Not surprising the markets, the BoE is following in the footsteps of the US Federal Reserve and the European Central Bank, which both opted for similar hikes the week before.
Major central banks are trying to counter inflation, which is persisting well beyond their 2% target, without stifling economies that are beginning to falter.
The UK is the only G7 country where it is still above 10%, despite the longest streak of consecutive hikes in the central bank’s history.
expected effect
The Bank forecasts a visible drop in inflation based on the April figures. In the United Kingdom, gas and electricity prices had skyrocketed in April 2022, a few months after the start of the war in Ukraine, causing a rise in inflation that will disappear from the annual comparison.
In addition, “given the time it has taken for monetary policy to affect the economy, rate hikes since December 2021 should have a more marked effect in the coming quarters,” judges the BoE.
Nearly 1.3 million households that have borrowed to buy will see the rates of these loans revised upwards at the end of the year, the Bank estimates, for example, in its monetary policy report.

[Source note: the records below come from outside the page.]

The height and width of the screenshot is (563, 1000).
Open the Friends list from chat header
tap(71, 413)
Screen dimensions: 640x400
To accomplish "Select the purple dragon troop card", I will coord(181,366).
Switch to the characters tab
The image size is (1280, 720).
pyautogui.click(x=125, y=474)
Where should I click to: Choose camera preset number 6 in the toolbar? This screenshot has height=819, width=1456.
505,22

BoE economists estimate that the government’s promise to halve inflation before the end of the year will be kept. But they raised their projections for these indicators, particularly due to higher-than-expected food prices.
According to them, inflation should end at 5% in 2023, before falling to 2.25% in 2024 and then to 1% in 2025. Some analysts believe that the BoE will still have to raise rates for it to double: for from Goldman Sachs, will rise to 5%.
slow growth
For now, the British economy is holding up better than projected by the central bank, which had gone as far as forecasting a recession that would last a record five quarters. The BoE now judges that the UK will avoid recession and that the economy will not contract in any quarter in 2023 or 2024.

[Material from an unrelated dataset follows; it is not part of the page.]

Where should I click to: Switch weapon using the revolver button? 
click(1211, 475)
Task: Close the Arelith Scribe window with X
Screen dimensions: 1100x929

A revision for lower-than-expected energy bills, and that still leaves growth at a historically low level. Based on the Bank’s updated forecast, UK GDP is expected to grow by 0.25% in 2023 and 0.75% in 2024.
Concerns, centered on the UK at the end of 2022 with Britain’s skyrocketing debt rate during short-lived Prime Minister Liz Truss’s disastrous “mini-budget” episode, have once again crossed the Atlantic. The uncertainty that weighs on the banking sector, after the bankruptcy of Silicon Valley Bank of California and the takeover of Credit Suisse by UBS at a bargain price, saved British establishments.

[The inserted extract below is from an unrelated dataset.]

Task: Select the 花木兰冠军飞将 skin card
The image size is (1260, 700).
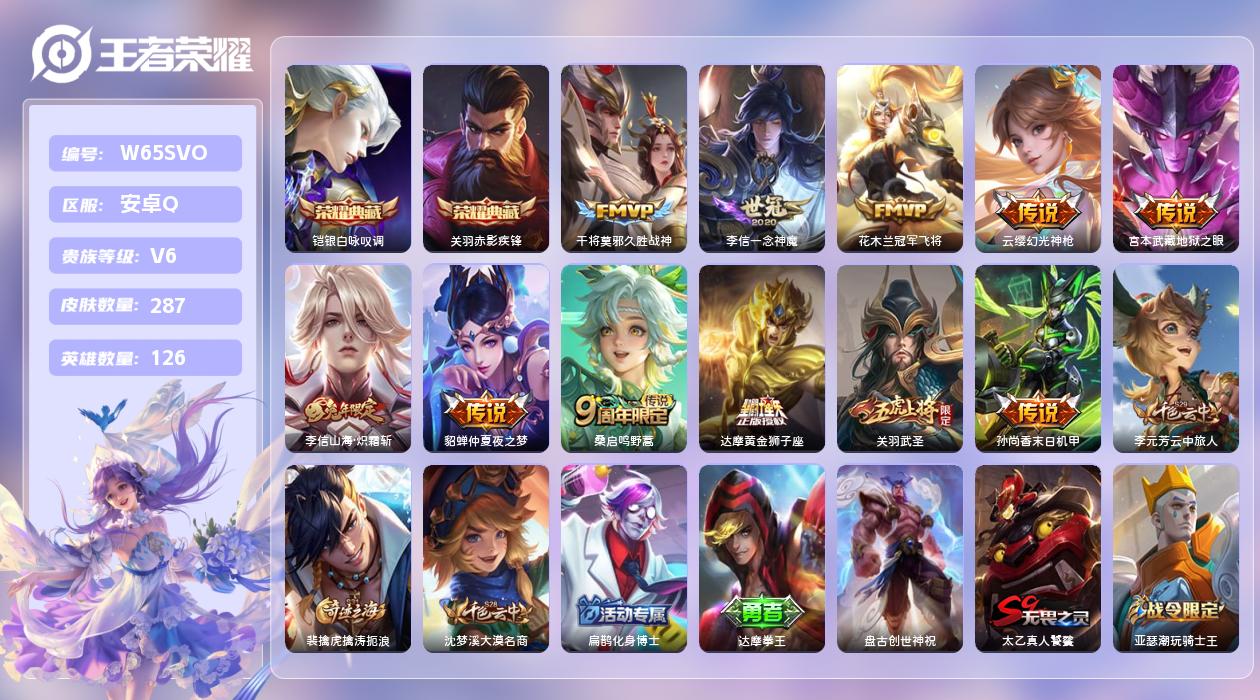Action: 900,158
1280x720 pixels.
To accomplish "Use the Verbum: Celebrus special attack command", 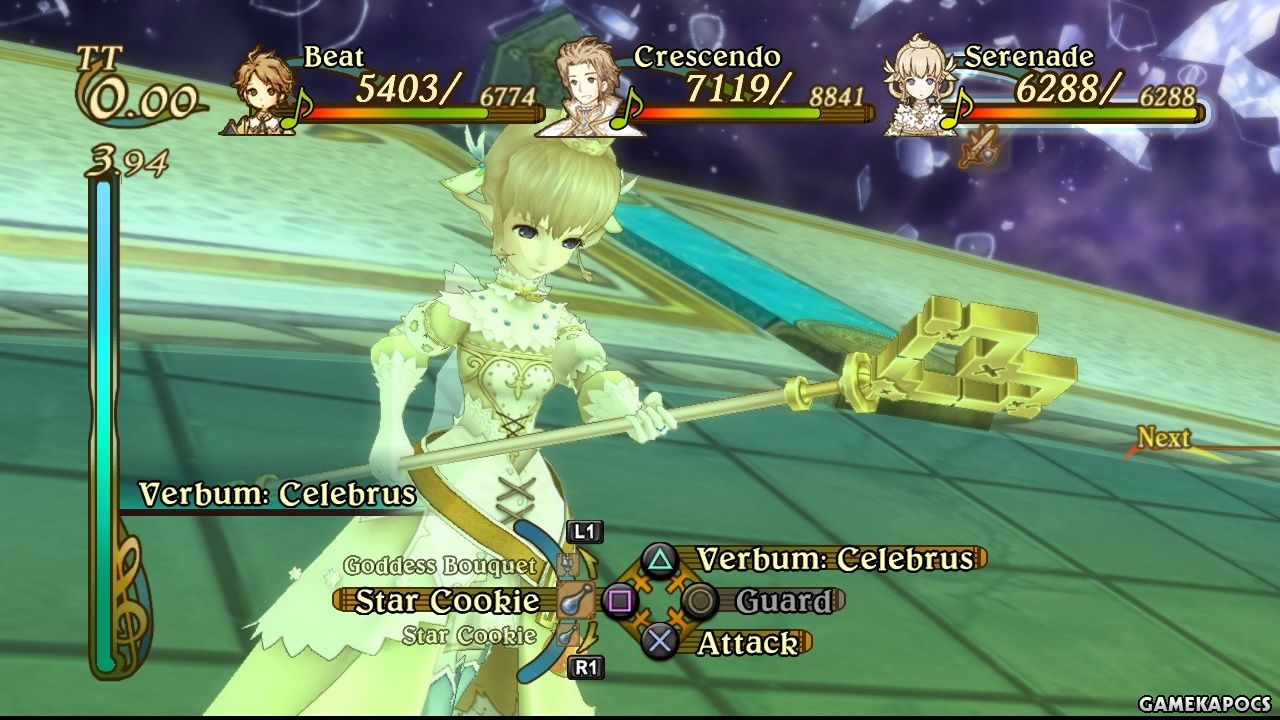I will click(x=834, y=559).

The BoE judges that the turmoil in the banking sector will have a “moderate” effect on the British economy, less than the quarter point of growth that should cost US GDP.
For Anna Leach, an economist with the CBI employers’ organization, the BoE’s “monetary policy committee” was “prompted to raise rates further by stubbornly high inflation, continued strength in wage increases and better activity, as long as that”.
She believes the future direction of rates remains “uncertain”, between episodes of US banking turmoil and financial stability risks, or the possibility that inflation and wages in particular will remain high.
“Rates may have peaked, but the risks of one or two more hikes remain significant,” added Paul Dales of Capital Economics.